Das Ministerium verweist zudem auf ein ganzes Bündel von Maßnahmen, die in der Folge des Runden Tisches ergriffen worden seien, um die Hebammenversorgung zu verbessern und zukunftsfest zu machen. Dazu zählen Angebote der Fort- und Weiterbildung sowie zum Wiedereinstieg von Hebammen. In diesem Zusammenhang beabsichtige die Landesregierung, Angebote zur akademischen Nachqualifizierung von ausgebildeten Hebammen auszubauen.

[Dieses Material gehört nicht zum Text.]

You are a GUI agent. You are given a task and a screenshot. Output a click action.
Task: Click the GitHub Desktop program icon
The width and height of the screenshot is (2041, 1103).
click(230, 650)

Im Zuge der vom Bundesgesetzgeber eingeleiteten Akademisierung des Hebammenberufs läuft die schulische Hebammenausbildung mit dem Jahr 2027 aus. Laut Ministerium gibt es derzeit landesweit noch 423 Ausbildungsplätze. Diese würden sukzessive abgebaut. Demgegenüber gebe es aktuell 320 Studienanfängerplätze, davon 290 mit Bachelor- und 30 mit Masterabschluss. Die eingeleitete Akademisierung habe das Interesse an der Berufswahl Hebamme nicht verringert. Die bewerbungszahlen lägen weiterhin erheblich über den Ausbildungskapazitäten. So seien zum Wintersemester 2021/22 in Tübingen auf 60 BA-Plätze rund 500 Bewerberinnen gekommen.

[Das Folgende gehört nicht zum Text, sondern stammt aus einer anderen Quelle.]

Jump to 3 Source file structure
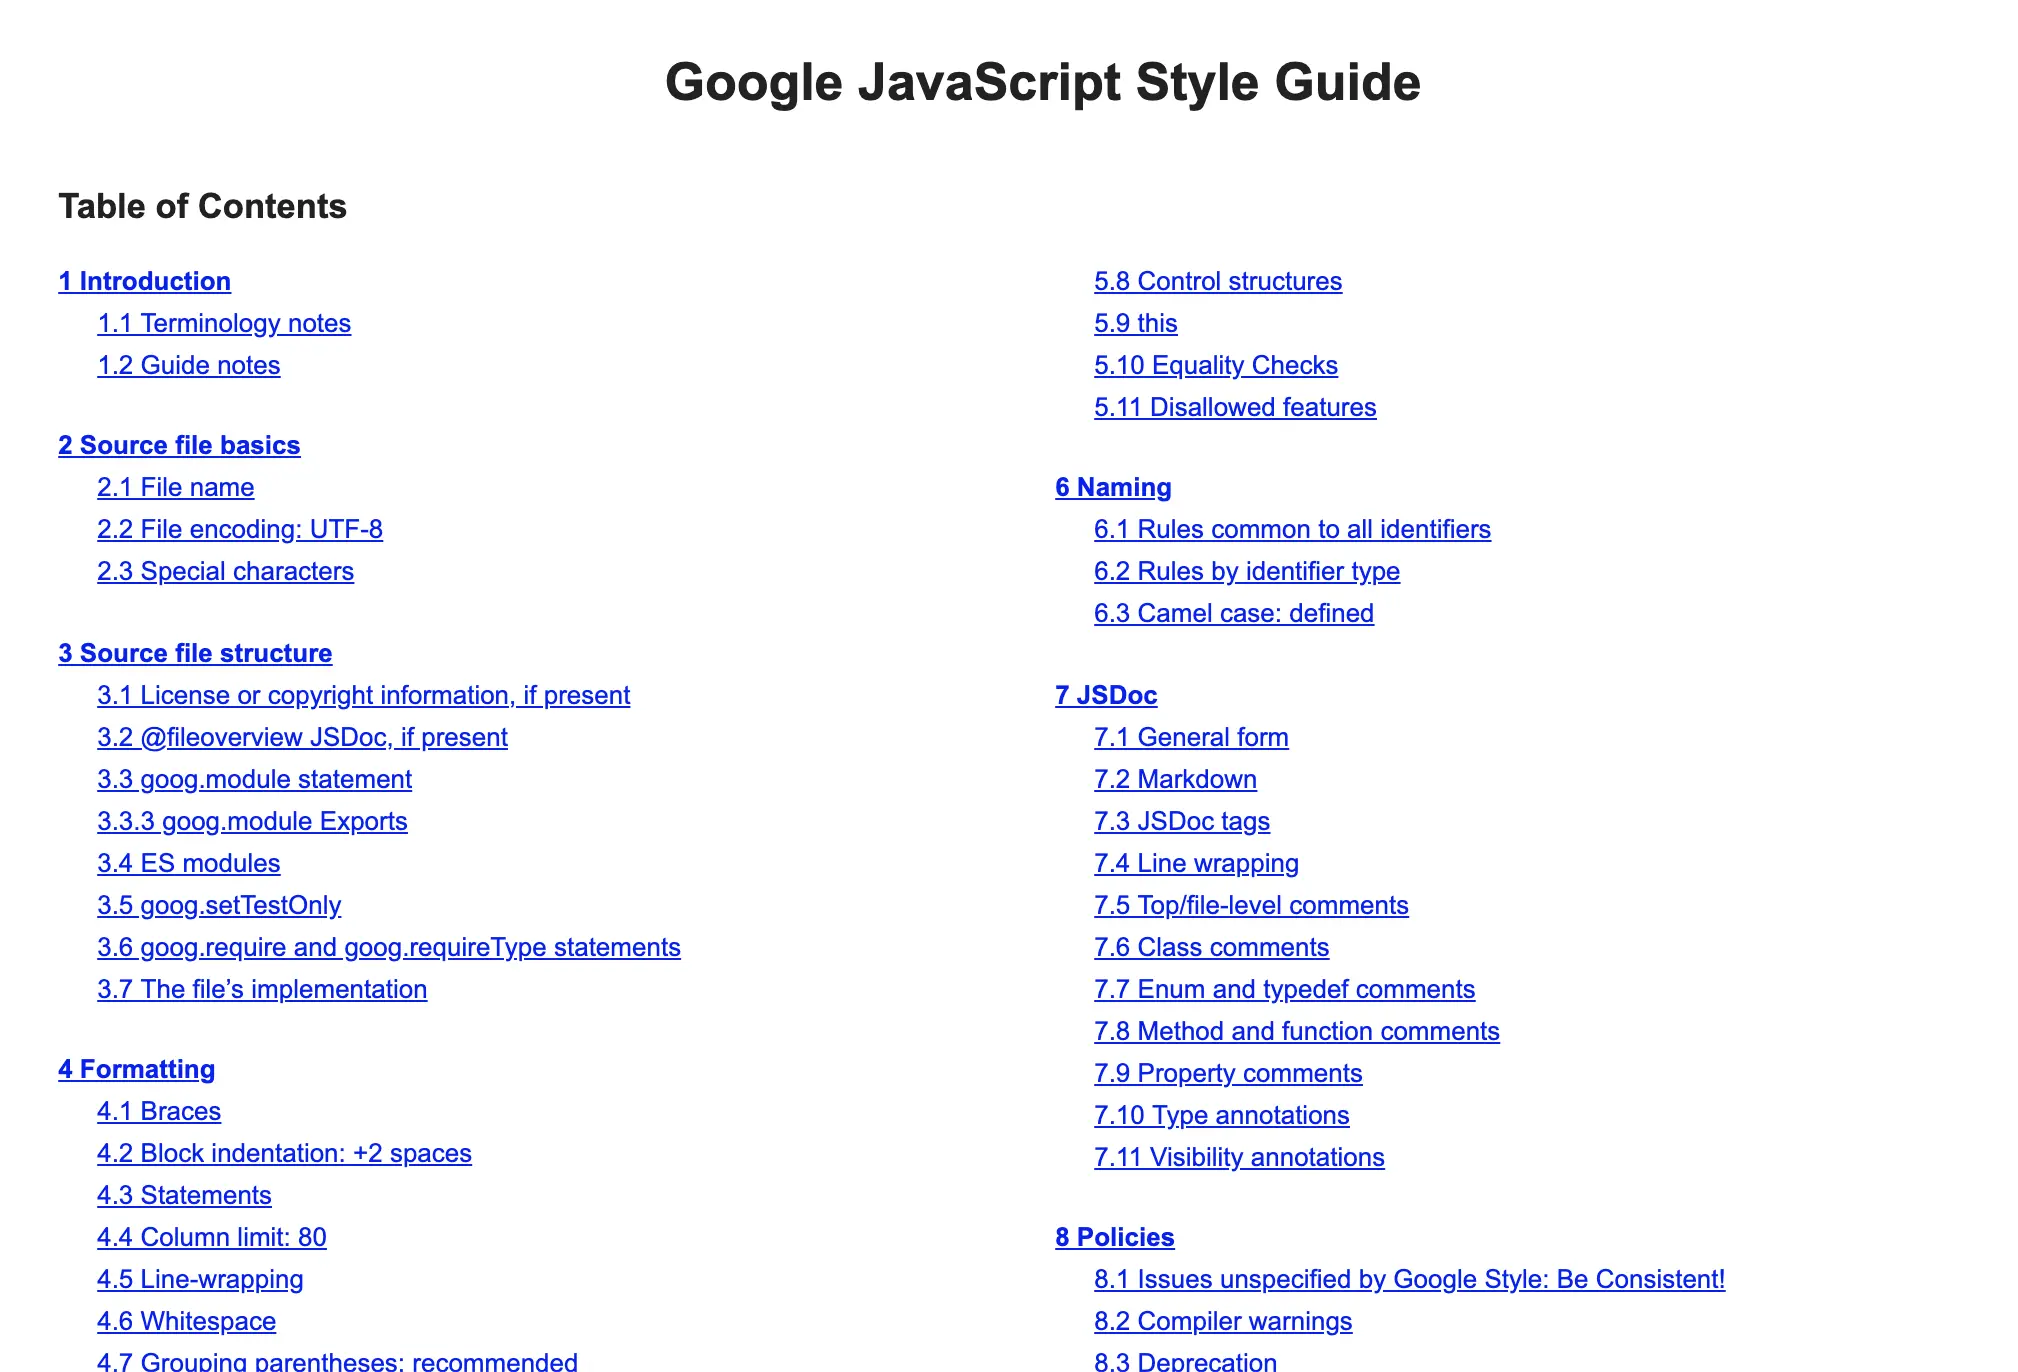 point(195,653)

Nach den Worten des Ausschussvorsitzenden Wahl kritisierte die SPD, die Angaben des Ministeriums könnten nicht darüber hinwegtäuschen, dass die Landesregierung mit Blick auf die Versorgung von werdenden Müttern und Wöchnerinnen lediglich den Mangel verwalte. Landesweit komme es immer wieder zu Engpässen in der Betreuung. Frauen müssten teils lange nach einer Hebamme suchen. Mit Blick auf die Akademisierung des Hebammenberufs habe die SPD gefordert, die Zahl der Studienplätze zu erhöhen, so der Ausschussvorsitzende. Auch die FDP/DVP habe sich angesichts von 30 Master-Studienplätzen skeptisch gezeigt, ob dies ausreiche.

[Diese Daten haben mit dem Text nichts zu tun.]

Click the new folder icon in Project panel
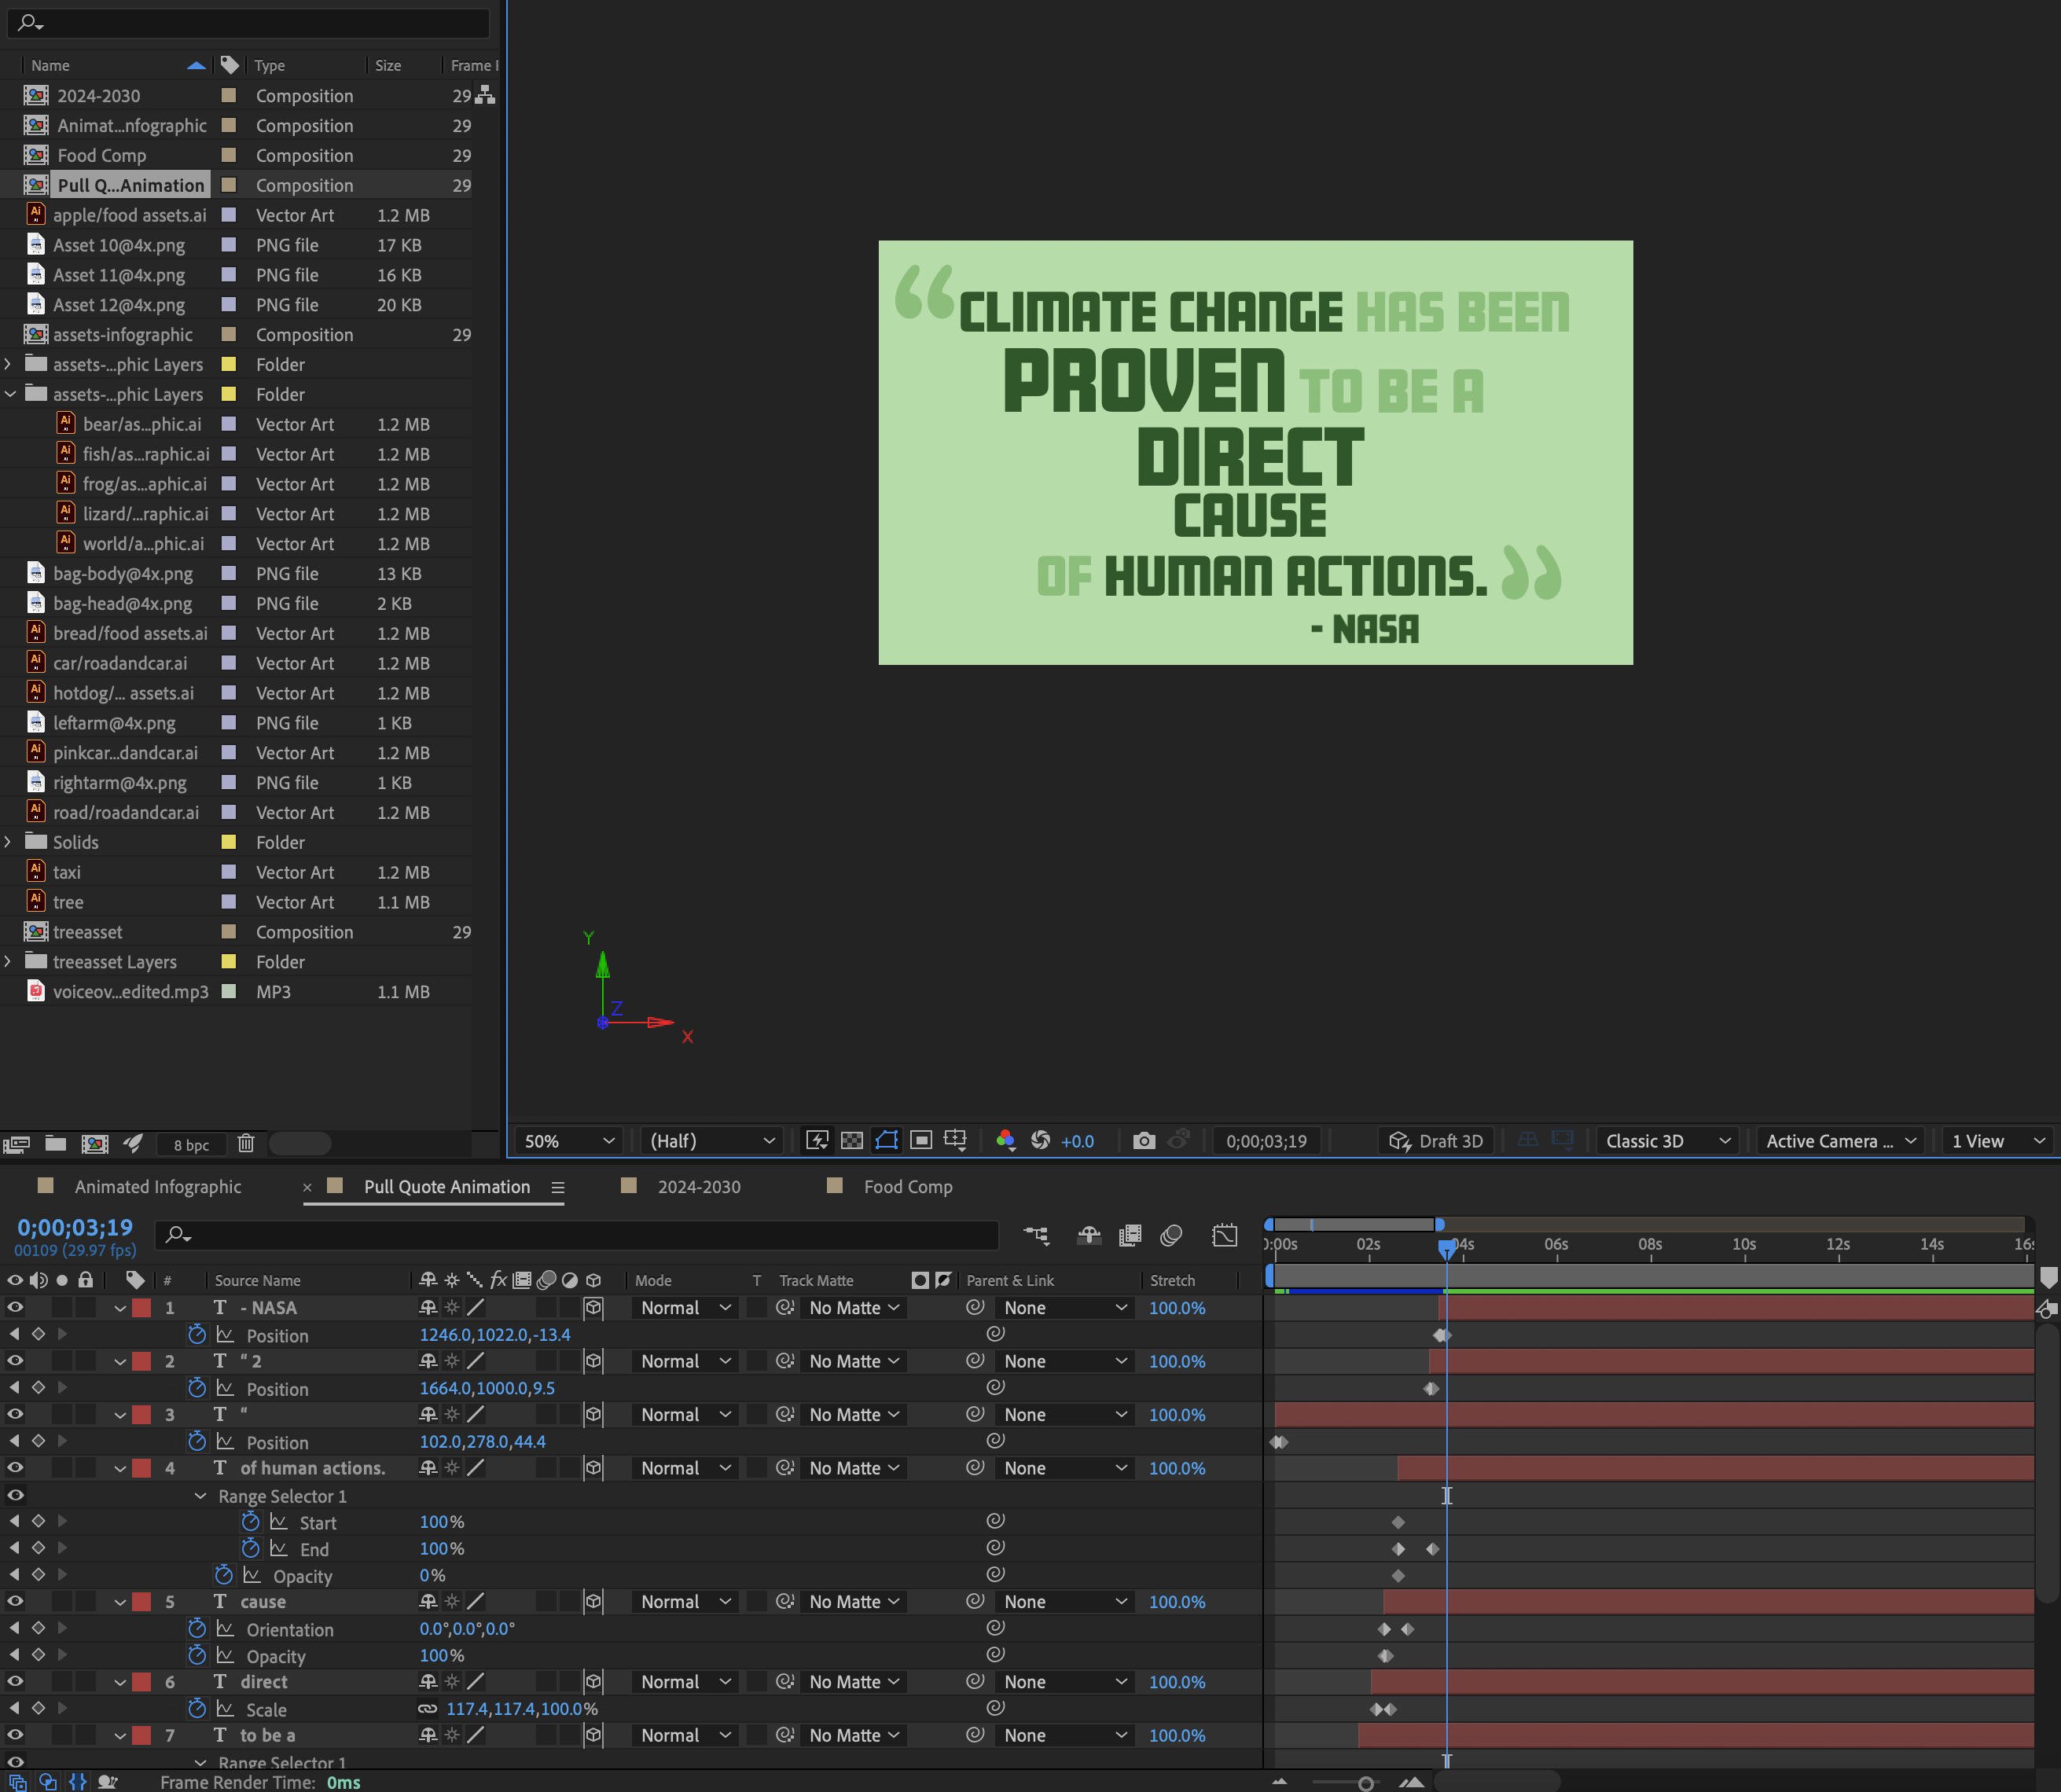 pos(56,1143)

Nach Angaben des Ministeriums gab es im Jahr 2019 und 2020 acht von Hebammen geführte Geburtshäuser im Land, zwei weitere befänden sich im Aufbau. Dem stünden 76 Geburtsstationen an Krankenhäusern gegenüber. Die AfD äußerte nach Angaben des Ausschussvorsitzenden Wahl die Vermutung, das zahlenmäßige Verhältnis zwischen Geburtshäusern und Geburtsstationen spreche dafür, dass hohe Haftpflichtprämien weiterhin problematisch seien für freiberuflich tätige Hebammen.
Sozialminister Manfred Lucha (Grüne) verneinte dies nach Angaben von Wahl. Seit die gesetzlichen Krankenkassen einen Sicherstellungszuschlag zahlten, stelle die Haftpflichtversicherung für Hebammen kein Problem mehr dar. Lucha habe zudem erklärt, der Hebammenberuf habe nichts an Attraktivität verloren. Dafür spreche auch die Tatsache, dass die Zahl der freiberuflich tätigen Hebammen im Land 2021 bei 1700 gelegen habe. 2016 seien es noch 300 gewesen. Die Akademisierung werde dazu beitragen, das Berufsbild weiter zu stärken. Baden-Württemberg habe dessen akademische Fundierung so weit vorangetrieben wie kein anderes Bundesland. Das gelte auch für Zahl der Studienplätze. Sein Dank gelte insofern auch Wissenschaftsministerin Theresia Bauer (Grüne) und dem Wissenschaftsausschuss.